Conferences and demonstrations have also proved fruitful in developing important partnerships. On October 2022, Mesh AI attended the American Academy of Pediatrics National Conference and Exhibition in Anaheim, California, which has initiated a number of new partnership opportunities.
Dr. Yousefi also received support from QPI’s High-impact Mentorship program, offered via the Health Innovation Kingston (HI YGK) Project to help a selection of health-innovation focused startups get ready for investment. QPI hired serial entrepreneur Leo Lax (Executive Managing Director of L-SPARK) to work with Dr.
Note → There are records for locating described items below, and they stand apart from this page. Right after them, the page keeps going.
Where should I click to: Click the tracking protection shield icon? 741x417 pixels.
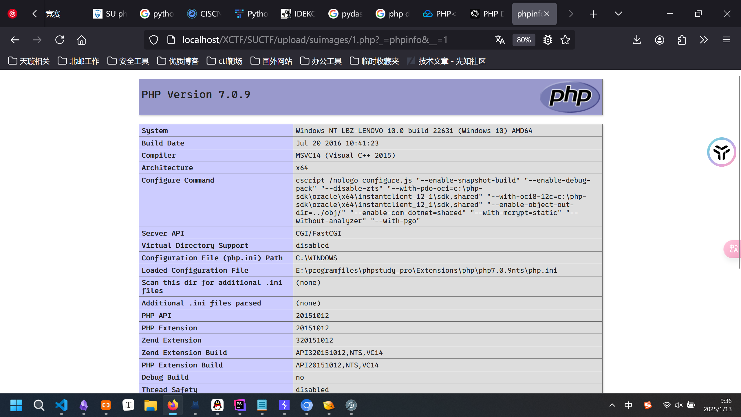point(154,40)
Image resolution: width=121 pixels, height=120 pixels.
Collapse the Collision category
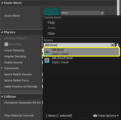click(2, 97)
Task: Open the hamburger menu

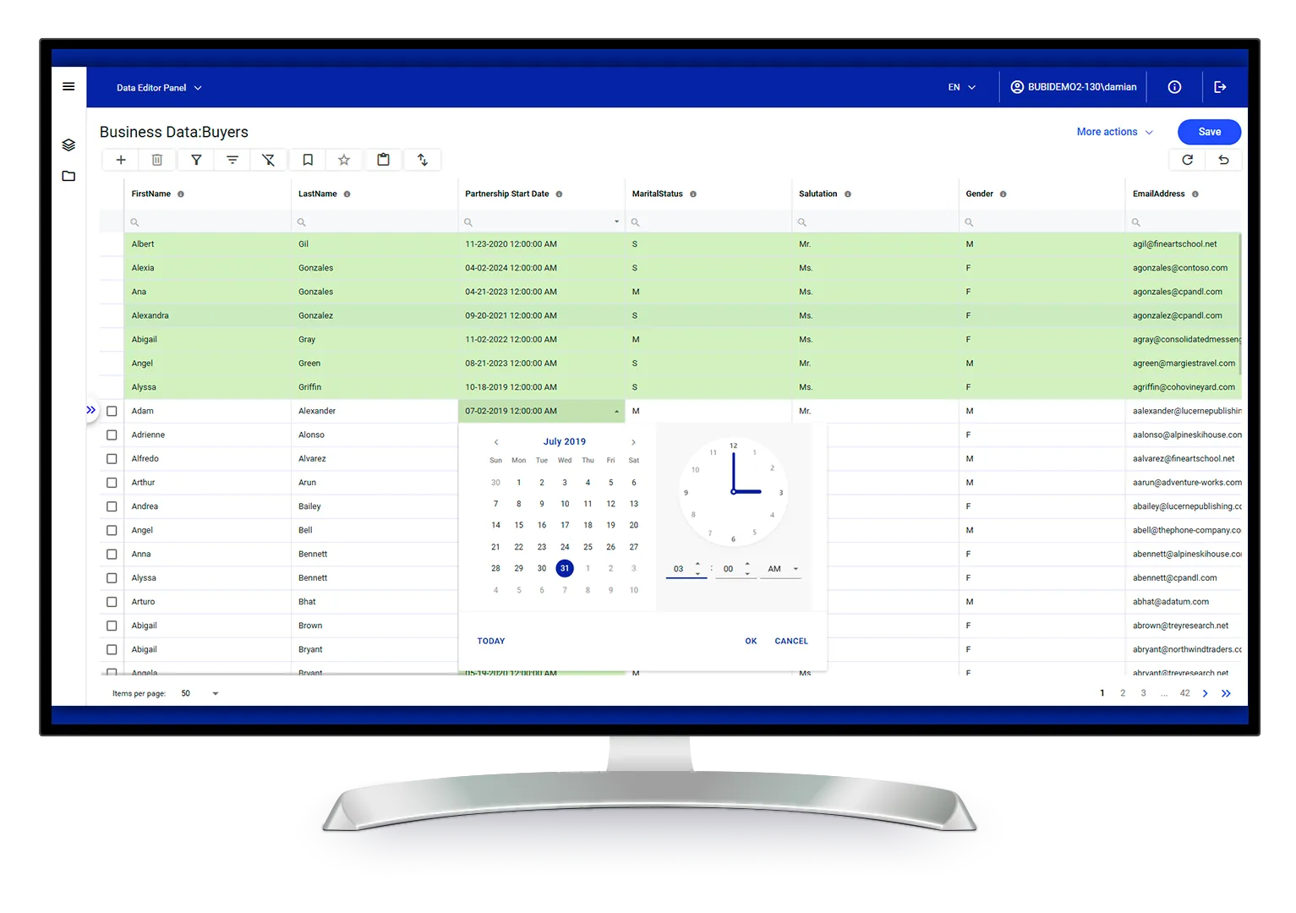Action: click(68, 86)
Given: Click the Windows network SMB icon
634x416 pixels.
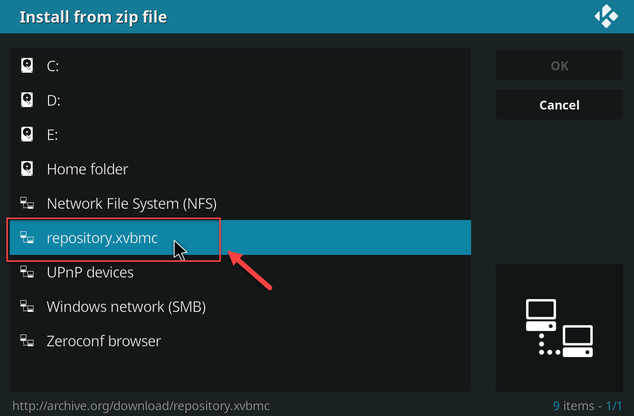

Yousefi on refining product-market fit and business strategy over a 6-month period. “This program was very impactful for our growth as Leo’s ‘Sherpa’ style of advising quickly removed many uncertainties in our business model as well as product design,” he says.
Additionally, Shahram credits much of their success to word-of-mouth referrals. In fact, one of their recent partnerships with the American Medical Women's Association (AMWA), the largest association of female physicians, came through recommendations by female physicians who believe in the power of Mesh AI to make healthcare a more inclusive place for women physicians.
The company has also had tremendous success with their "Mesh AI Ambassadors" program. Ambassadors are medical students, residents, fellows, physicians, and other healthcare leaders who are interested in working with Mesh AI towards product improvement as well as growth and promotion opportunities.
Looking to the year ahead, Mesh AI is focused on growth of the company and subsequently the team. “We spend most of our time on hiring new staff, improving the product for experience, reliability, and stability, and sales,” says Dr. Yousefi. “In the coming year, we are offering a $1.5 million Canadian investment opportunity in our seed funding campaign via convertible debt, SAFE, or KISS.”
QPI is looking forward to providing continued supports and mentorship for Mesh AI as a virtual Queen’s Startup Runway client.
The Health Innovation (HI YGK) Project is led by the City of Kingston and supported with funding from the Federal Economic Development Agency for Southern Ontario. The Queen’s Startup Runway is offered through the Scale-Up Platform, an initiative supported by FedDev Ontario and led by Invest Ottawa in Eastern Ontario and in which QPI is a regional partner, and the health-focused High-impact Mentorship Program is offered through the HI YGK Project.